Still, there’s a lot to admire in this scholarly achievement, and it should help me as I work to unpack the questions that led me to it.
George Rogers Clark led a military campaign that secured Indiana and Illinois for the Americans during their war with Britain. This made it possible, decades later, for the Louisiana purchase to be completed without threatening British territory. He had done that by the time he was 26. After that his accomplishments are minimal. The Benedict Arnold attack on Richmond caused a panic in which his financial records were misplaced, and he was severely in debt after the war. For this reason he refused to lead the Clark expedition to the northwest, which expedition did not happen, though decades later one of his brothers was the Clark of the Lewis and Clark expedition. He later explored the possibilities of working with the Spanish or the French, work which would have been treasonous and would have severed him from the ranks of American heroes. The Spanish always hated him, and by the time he approached the French, he was too deep into alcoholism to impress them. A stroke and a grisly drunken accident rendered him an invalid for the last nine years of his life. The author obviously spends most of the book on the first 26 years, but does make a serious effort to understand the man through his whole life -- something we need to do to try to understand what sort of people our nation needed and used to become what it is today.
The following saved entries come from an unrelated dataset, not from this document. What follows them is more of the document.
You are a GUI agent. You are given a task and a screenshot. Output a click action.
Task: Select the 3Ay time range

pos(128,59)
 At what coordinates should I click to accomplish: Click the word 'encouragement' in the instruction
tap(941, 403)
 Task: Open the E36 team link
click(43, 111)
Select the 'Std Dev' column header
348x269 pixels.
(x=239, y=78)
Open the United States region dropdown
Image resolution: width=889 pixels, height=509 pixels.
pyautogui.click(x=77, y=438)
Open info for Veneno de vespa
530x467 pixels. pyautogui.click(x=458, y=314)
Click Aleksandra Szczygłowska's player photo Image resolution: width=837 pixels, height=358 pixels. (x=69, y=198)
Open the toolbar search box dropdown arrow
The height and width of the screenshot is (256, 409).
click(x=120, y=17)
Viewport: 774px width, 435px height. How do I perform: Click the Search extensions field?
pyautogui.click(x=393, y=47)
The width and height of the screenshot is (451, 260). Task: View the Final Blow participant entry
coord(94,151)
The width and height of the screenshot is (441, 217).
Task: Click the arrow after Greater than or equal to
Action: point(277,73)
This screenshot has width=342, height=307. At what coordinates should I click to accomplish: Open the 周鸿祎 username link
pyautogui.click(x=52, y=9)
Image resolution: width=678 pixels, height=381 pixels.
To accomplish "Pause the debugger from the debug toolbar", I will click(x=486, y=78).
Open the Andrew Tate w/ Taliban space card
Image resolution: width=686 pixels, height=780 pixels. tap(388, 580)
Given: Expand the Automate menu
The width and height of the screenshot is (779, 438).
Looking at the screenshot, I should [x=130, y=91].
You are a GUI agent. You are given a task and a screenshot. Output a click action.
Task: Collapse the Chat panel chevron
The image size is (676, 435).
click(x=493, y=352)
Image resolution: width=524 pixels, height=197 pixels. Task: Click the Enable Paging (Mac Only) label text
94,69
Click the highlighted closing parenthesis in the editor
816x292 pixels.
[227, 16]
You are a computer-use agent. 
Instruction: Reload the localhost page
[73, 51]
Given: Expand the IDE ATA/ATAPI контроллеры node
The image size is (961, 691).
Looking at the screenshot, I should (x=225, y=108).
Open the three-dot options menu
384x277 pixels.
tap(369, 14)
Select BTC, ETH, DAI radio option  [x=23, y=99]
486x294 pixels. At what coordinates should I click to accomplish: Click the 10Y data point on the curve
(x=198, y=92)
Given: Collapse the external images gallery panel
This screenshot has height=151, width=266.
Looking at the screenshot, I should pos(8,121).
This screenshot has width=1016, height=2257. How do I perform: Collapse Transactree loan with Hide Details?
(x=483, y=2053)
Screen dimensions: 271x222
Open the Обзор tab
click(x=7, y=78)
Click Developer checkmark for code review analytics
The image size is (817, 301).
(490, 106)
I was inspired to read this book after visiting the George Rogers Clark National Monument in Vincennes, Indiana. Clark is a complex character - clearly a brave hero of the American Revolution, he also had a lot of flaws, including some that are downright despicable (such as his treatment of Native Americans). The book is easy to read and kept me on the edge of my seat.
Enjoyable read about a fallen American revolutionary. The history of Kentucky and the American frontier at the time of the American revolution is fascinating. This is a must read to add to that history.